Merry Christmas everyone!
My new text editor is now working as fully intended. This has enabled me to make some formatting changes in order to save space. Take a look:

Thanks to my new tool, I am now free to make text changes to any string I want without having to worry about offsets, as my new tool will automatically recompile the entire text bank. The new formatting style that I've adopted is modeled after vivify93's Final Fantasy IV hack, which doesn't have any 'space' bytes after periods, colons, and commas.
Also the 'HP' and 'MP' text has also been changed to what it looks like in FFIV:

And lastly I'd like to talk about icons:

The icon graphics were taken from the English prototype of Final Fantasy II, as those are as 'official' as you can get (as opposed to the Demiforce ones). And yes, there will be a visual difference between Cuirass items and Armor items.

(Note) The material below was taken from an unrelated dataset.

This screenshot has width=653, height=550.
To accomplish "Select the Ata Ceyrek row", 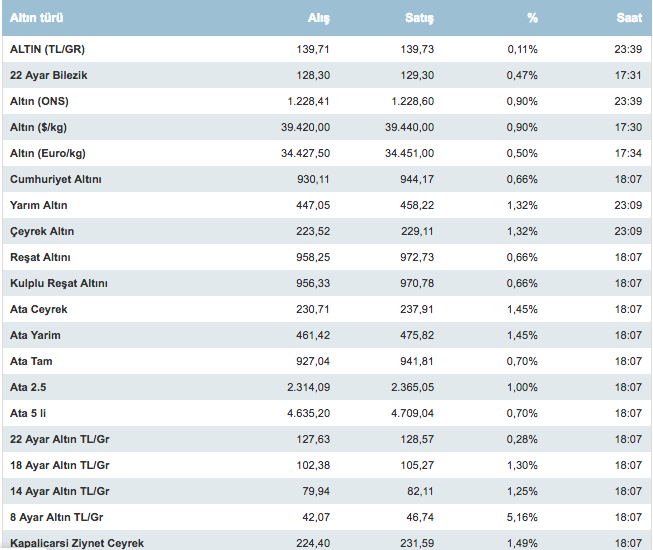I will click(x=39, y=309).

Next up I am going to start working on a text decrypter for FFI&II GBA, that way I can view any of the text from the remake so I don't have to copy the script by hand.

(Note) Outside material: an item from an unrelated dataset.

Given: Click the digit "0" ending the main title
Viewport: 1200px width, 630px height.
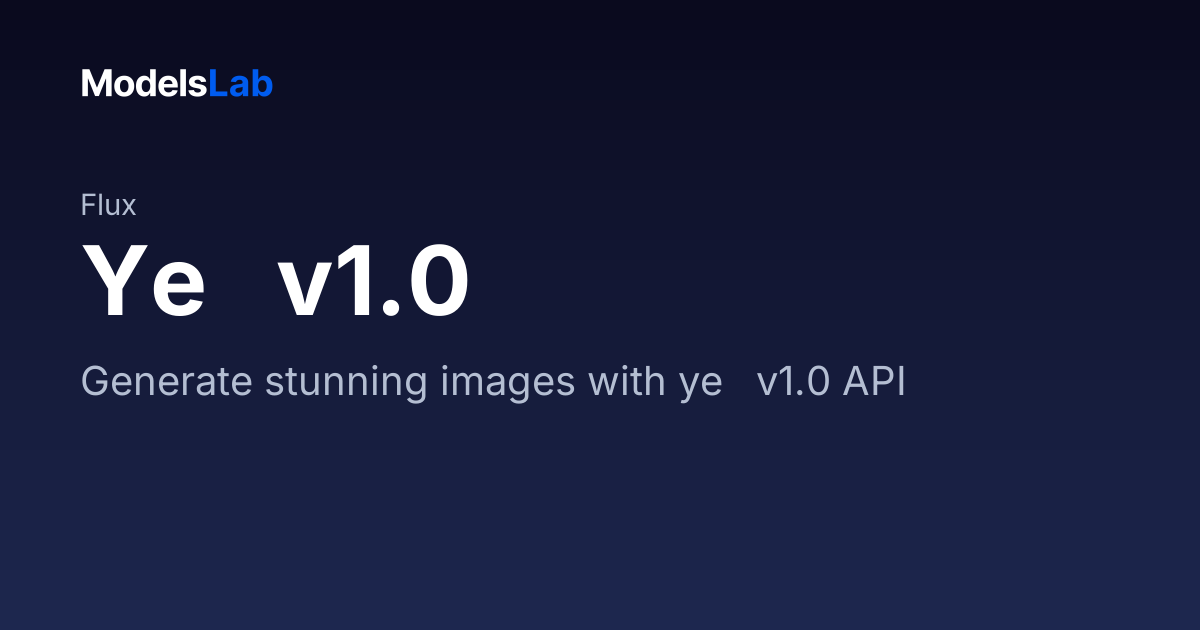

EDIT: lmao, I'm looking into FF Dawn of Souls right now (since I'm a GBA hacking veteran), and the way the text is stored, at least in the FFII portion, is rather hilarious. Each line of text has its own pointer. I don't mean paragraph, I mean a single freaking line of text has its own pointer, even if it stops mid-sentence!

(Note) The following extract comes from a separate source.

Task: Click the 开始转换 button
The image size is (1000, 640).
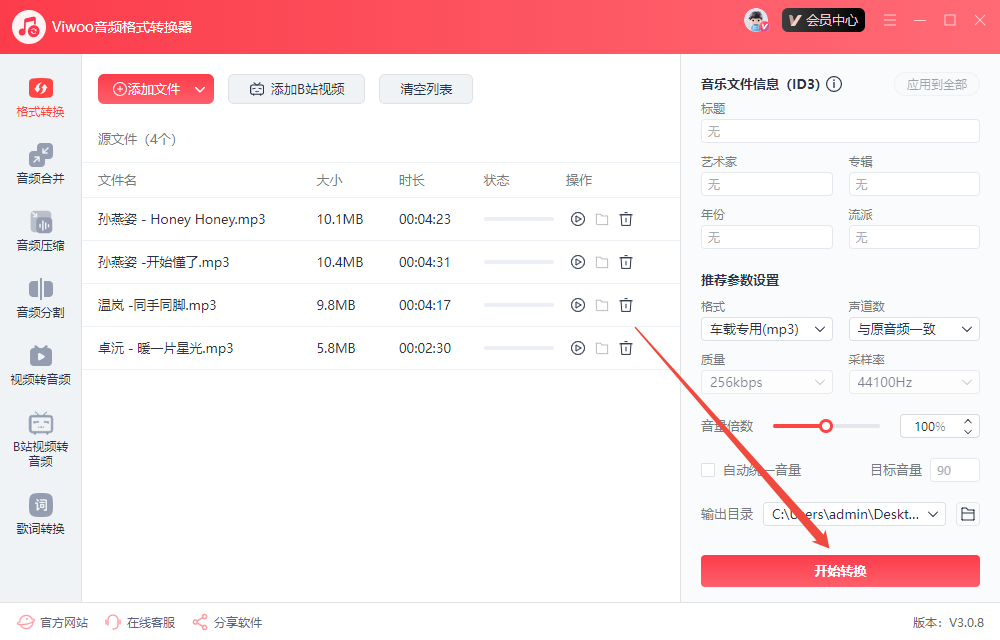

EDIT: So it turns out that the text in FFDoS is stored in a really really ridiculous way. First of all, as mentioned before, each single line of text has its own pointer, and they're stored in reverse-alphabetical order in a lookup table. And then there's ANOTHER table that the game uses to look up which "line ID", but this table isn't really a true table, more like a list that the game looks through and it even has its own text separate from the other text table, which controls keywords. At this point I'm getting sick of reverse-engineering FFDoS's ASM code so I decided I'm just going to continue transcripting by hand as before.